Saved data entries

★ ★ ★

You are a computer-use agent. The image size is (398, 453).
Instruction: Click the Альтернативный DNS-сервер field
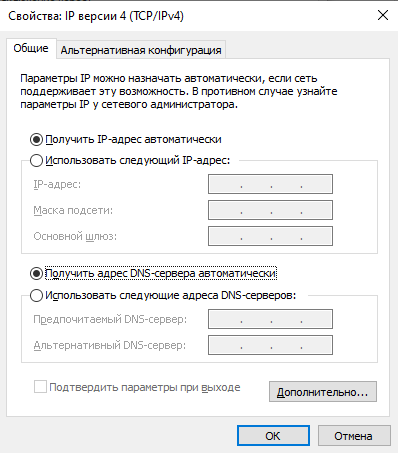click(x=270, y=345)
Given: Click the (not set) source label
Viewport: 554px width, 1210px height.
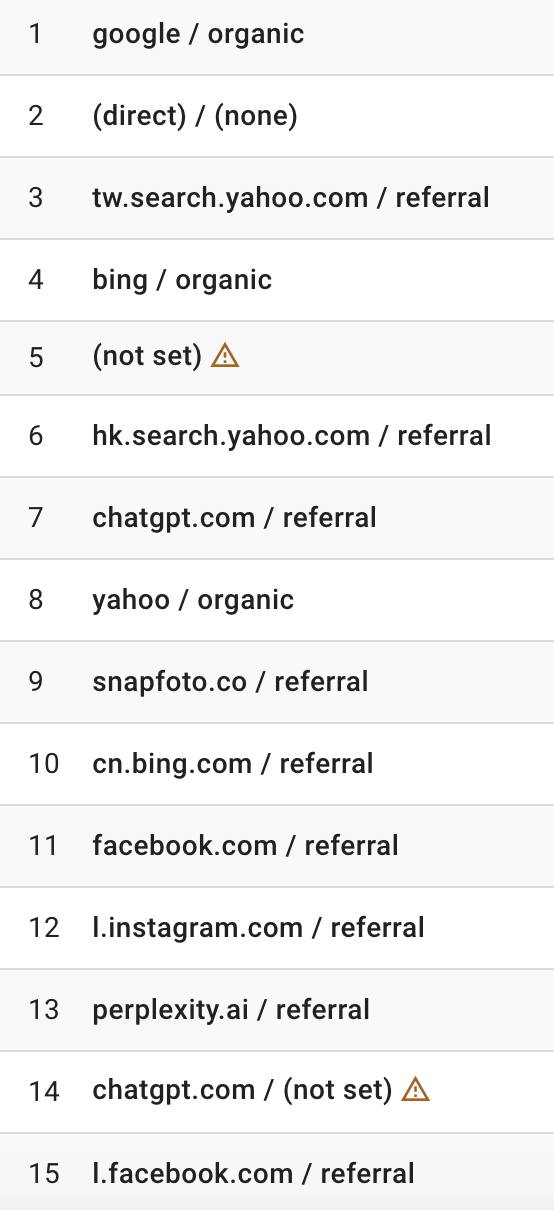Looking at the screenshot, I should [x=147, y=356].

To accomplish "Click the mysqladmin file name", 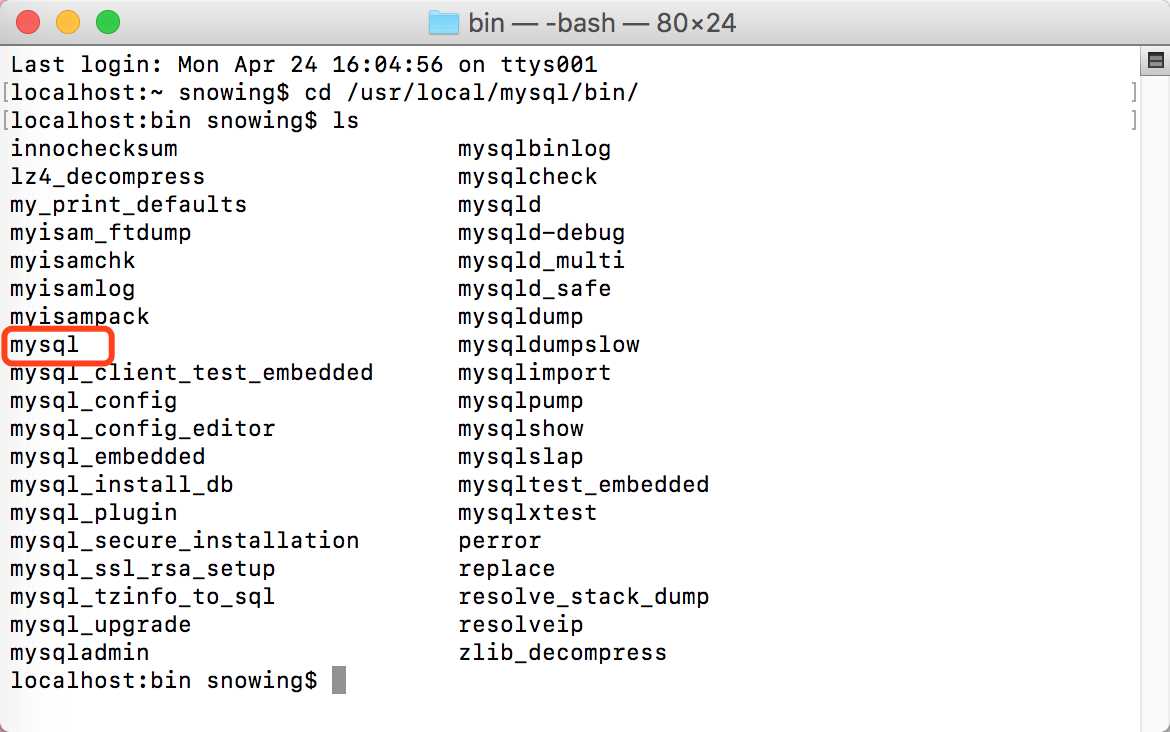I will 80,653.
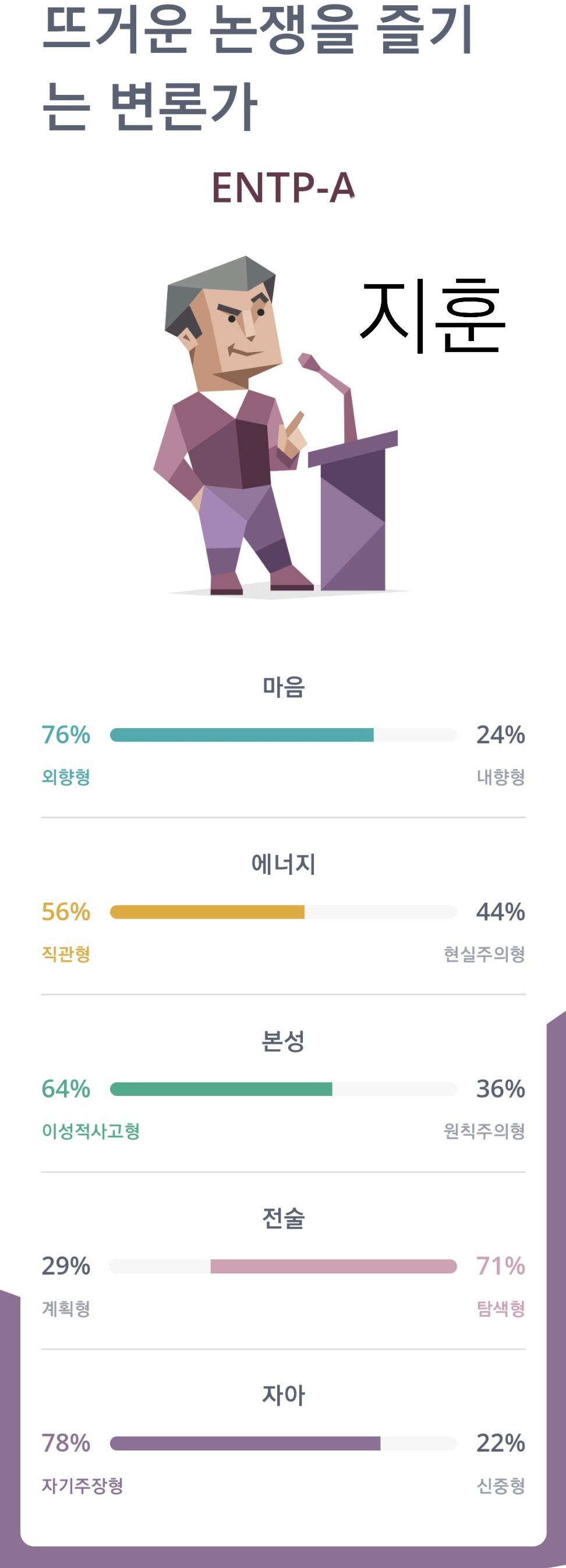Select the 자기주장형 label
This screenshot has height=1568, width=566.
[x=82, y=1486]
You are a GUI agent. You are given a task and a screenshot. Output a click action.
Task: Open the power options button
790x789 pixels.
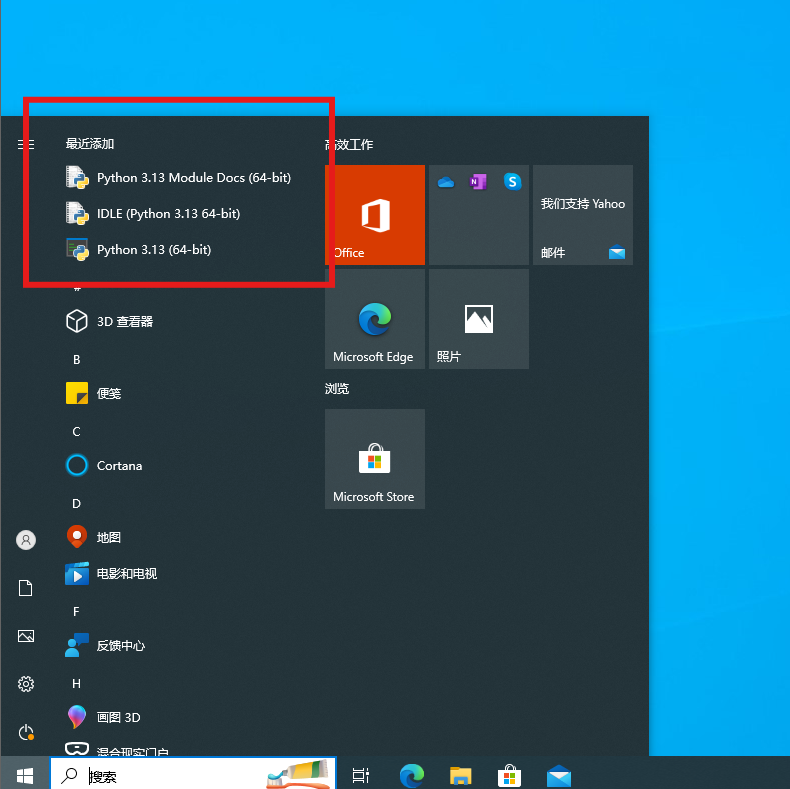click(x=26, y=733)
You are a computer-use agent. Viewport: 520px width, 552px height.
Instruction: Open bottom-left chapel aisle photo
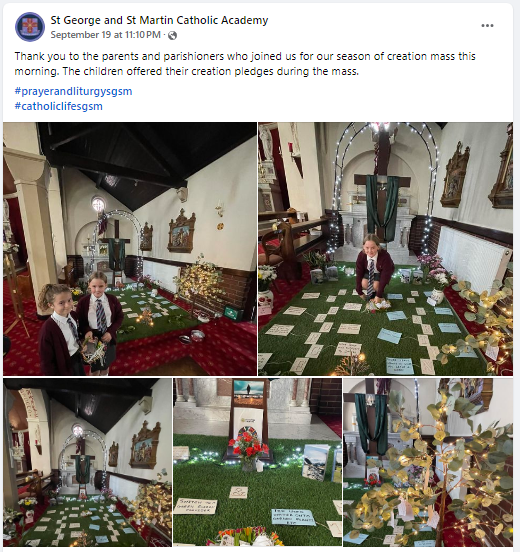point(87,462)
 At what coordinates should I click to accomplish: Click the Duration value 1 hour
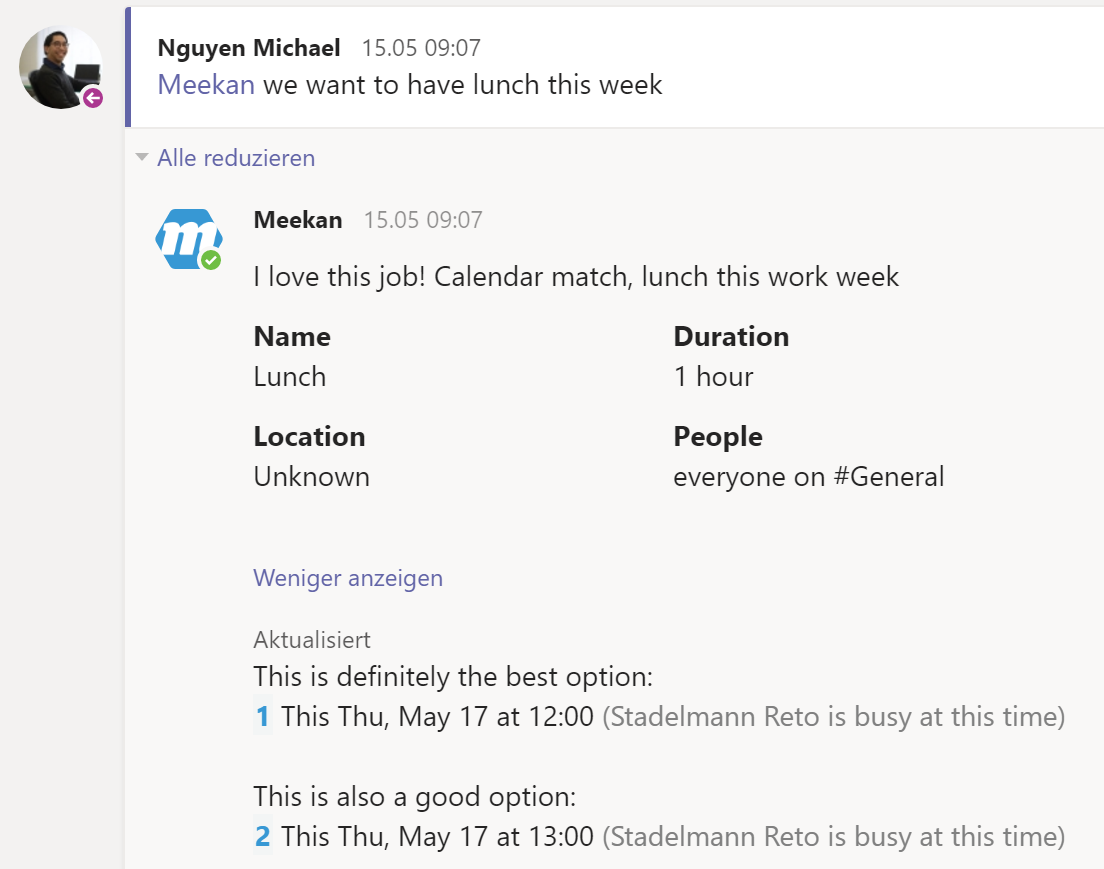713,377

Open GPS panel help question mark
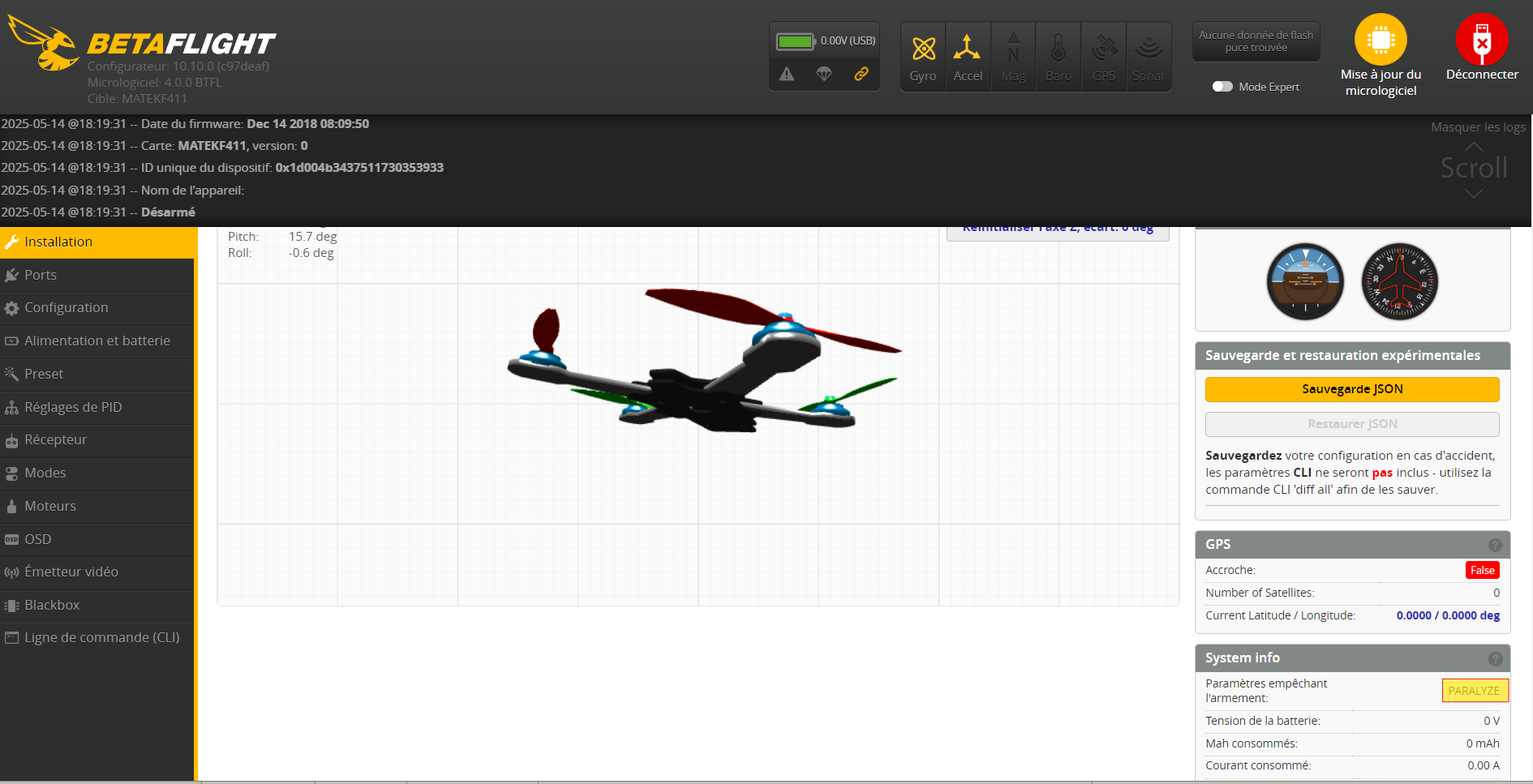(x=1495, y=545)
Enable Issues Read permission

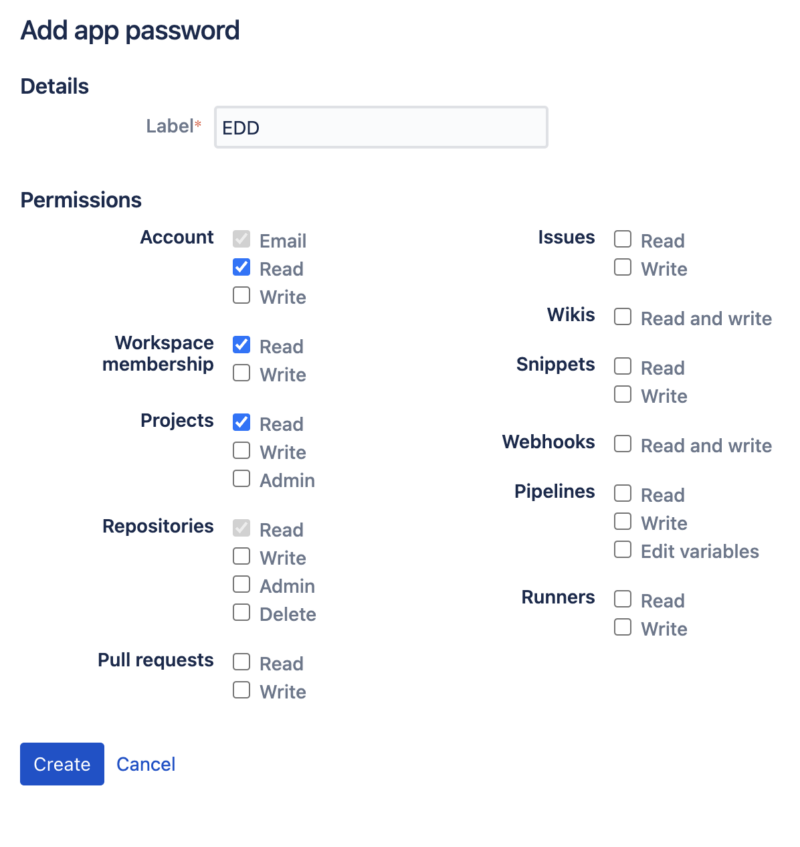(x=623, y=240)
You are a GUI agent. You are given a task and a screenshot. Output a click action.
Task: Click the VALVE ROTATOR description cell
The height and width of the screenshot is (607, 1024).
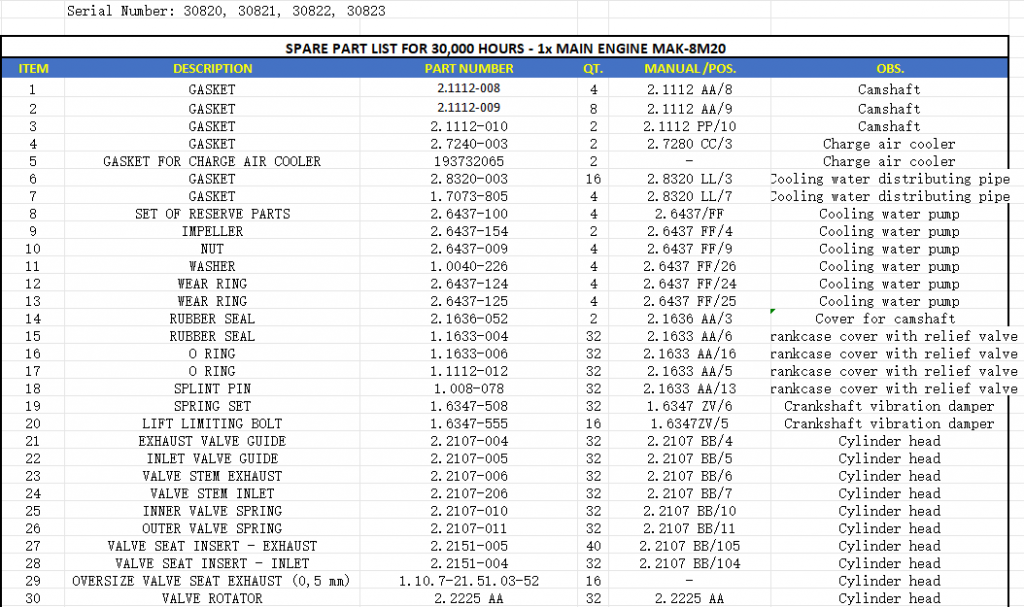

★ ★ ★

### ACTIVITY
Search the entries for "agent" and copy each matching line.

### FINAL ANSWER
You are a computer-use agent. The image size is (398, 453).
You are a GUI agent. You are given a task and a screenshot. Output a click action.
You are a computer-use agent. Viewport: 520px width, 552px height.
You are a GUI agent. You are given a task and a screenshot. Output a click action.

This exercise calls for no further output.